北京五輪金を狙う紀平梨花にロシアジュニア勢の4回転は脅威となるのか?
ロシア勢に勝つには4回転が必要なのか?
だが、強力なロシア勢のライバルはザギトワだけではない。4年後の北京五輪で主力になってくるジュニア世代が、今回のジュニアのGPファイナルで1位から5位を独占したのだ。 しかも、14歳のアレクサンドラ・トルソワ、アンナ・シェルバコワの2人は4回転ジャンプを跳ぶ。トルソワはサルコウ、トゥループだけでなく、男子でも難しい4回転ルッツまで習得している。今大会では、4回転もトリプルアクセルも持たない15歳のアリョーナ・コストルナヤが、計217.98点のハイスコアで優勝。

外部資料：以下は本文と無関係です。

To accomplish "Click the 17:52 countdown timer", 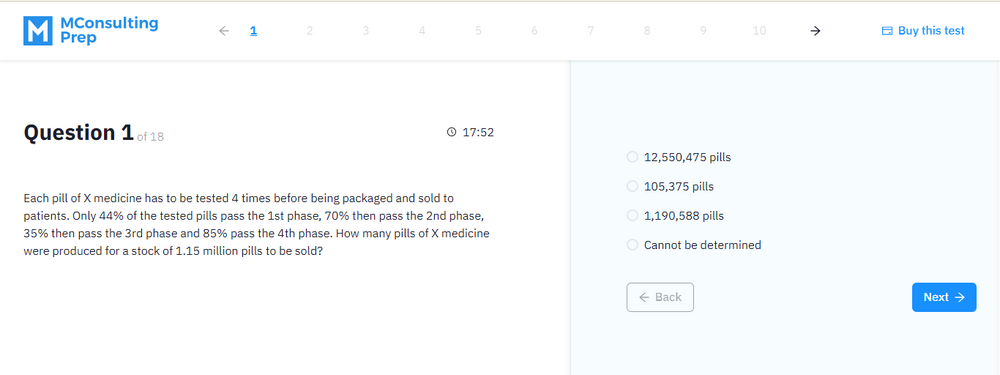I will tap(478, 132).
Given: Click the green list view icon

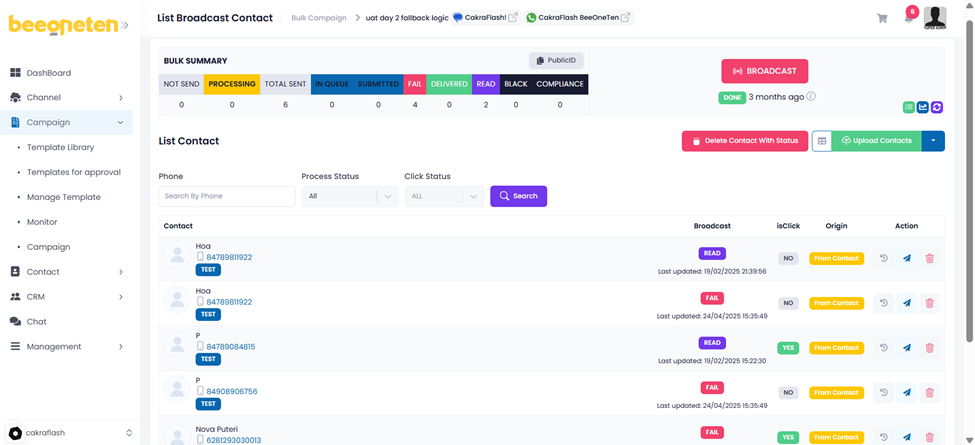Looking at the screenshot, I should (x=909, y=108).
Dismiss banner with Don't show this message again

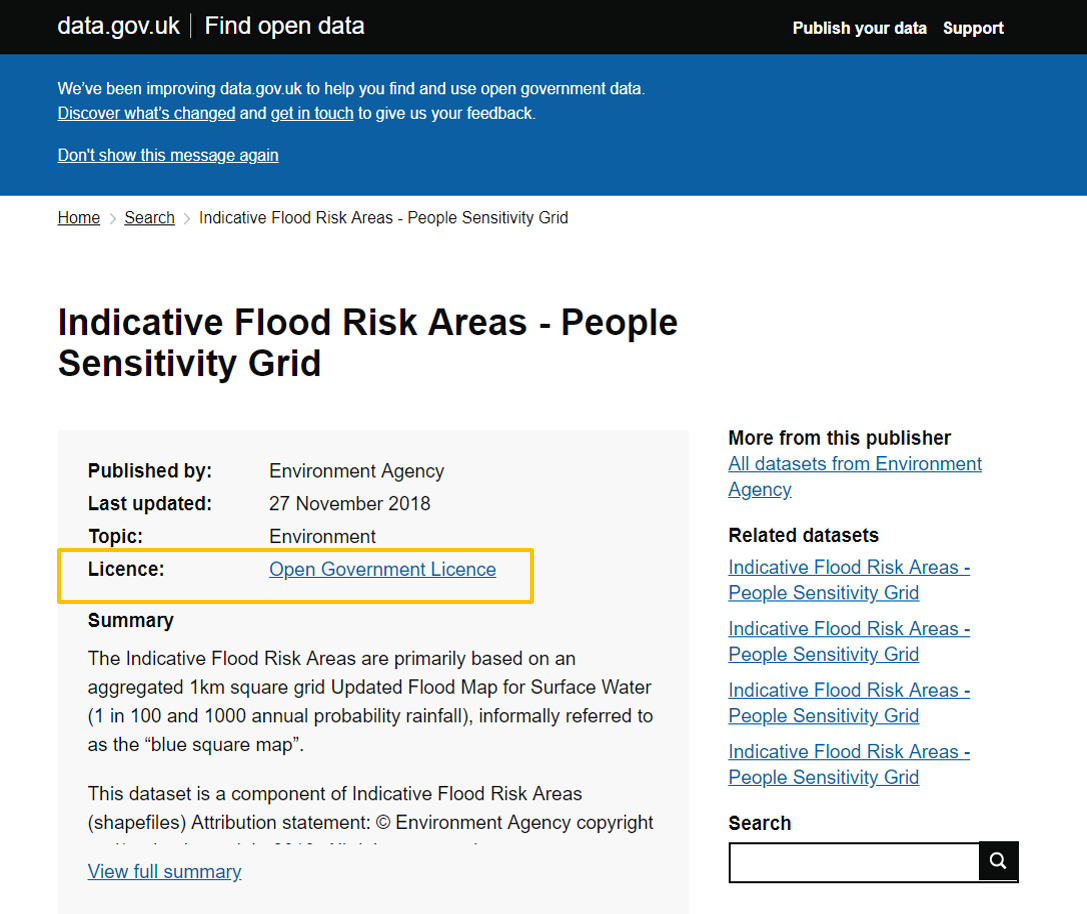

公式練習では、4回転ルッツ+3回転トゥループの連続ジャンプまで成功させていたトルソワは、本番では失敗して、計215.20点で2位となったが、彼女らが、今後、4回転の成功率を高めてくると、紀平のトリプルアクセルでは対抗できないのかもしれない。 中庭氏は、こんな見解を持つ。 「現状では紀平さんのトリプルアクセルで十分に勝てると思います。GOEの幅も含めたルール変更により、ジャンプの難易度や種類を競うよりも、ひとつひとつのジャンプの完成度、演技トータルの芸術性、作品性が高く評価される傾向にあるからです。逆にミスした場合には得点が伸びません。しかも、現在は、女子ではSPで4回転は禁じられています。フリーだけの4回転で、しかも、失敗率の高いジャンプでは、それほど大きなアドバンテージにはなりません。ただし、4年後となるとまだ不確定要素が多いということも頭に入れておかねばなりません。そう考えると今の段階での北京五輪の展望を予想することは難しいのです」 中庭氏が言う不確定要素とは、今後のルール変更や、現在16歳の紀平や、ロシアのジュニア世代の、この先4年間の成長度にある。女子フィギュア選手につきまとう肉体の変化という超えなければならない壁。ザギトワも7センチ身長が伸びたため、技術の修正が追いついていないという指摘まである。 「今後、ルール改正や流れにより、女子のSPでの4回転が認められたり、ジャッジの傾向が変わる可能性も考えられます。それでも紀平さんは4回転を十分に跳べる可能性を持つ選手でしょう。すでに練習しているとも聞きます。ルールが変わってもロシア勢に対抗できると思います。ただロシアの選手層を考えると4年後にはまた新しい人材がポンと出てくるのかもしれません。そして、さらなる問題は紀平さんが、今後出てくる肉体の変化に、どう対応するのか、という課題です。女子は思春期に大きく成長しますし、ウエイトコントロールの問題もあり、怪我のリスクがつきまといます。4回転ジャンプは肉体へのダメージが大きい技術ですからなおさらです」と、中庭氏は危惧している。 最大のライバルであるロシア勢との争い、そして紀平自身の内なる戦いも北京五輪まで続くのだ。 紀平は、この日、北京五輪について聞かれ 「もし五輪に出られたとして、もっと緊張したり、重圧も感じると思います。緊張感にも打ち勝って試合にもっともっと強くなりたいです」と力強く言い切った。前しか向いていない。 まずは、20日(女子シングルSPは21日)から大阪で始まる全日本選手権。来年3月の世界選手権の選考会を兼ねる。 「全日本で今回の反省点を踏まえてさらに良い成績を残せるように、世界選手権にも出られるように頑張りたいです。頑張って大晦日にお姉ちゃんと遊びに行けたらなと思います(笑)」 笑顔の16歳にニューヒロインに気負いはなかった。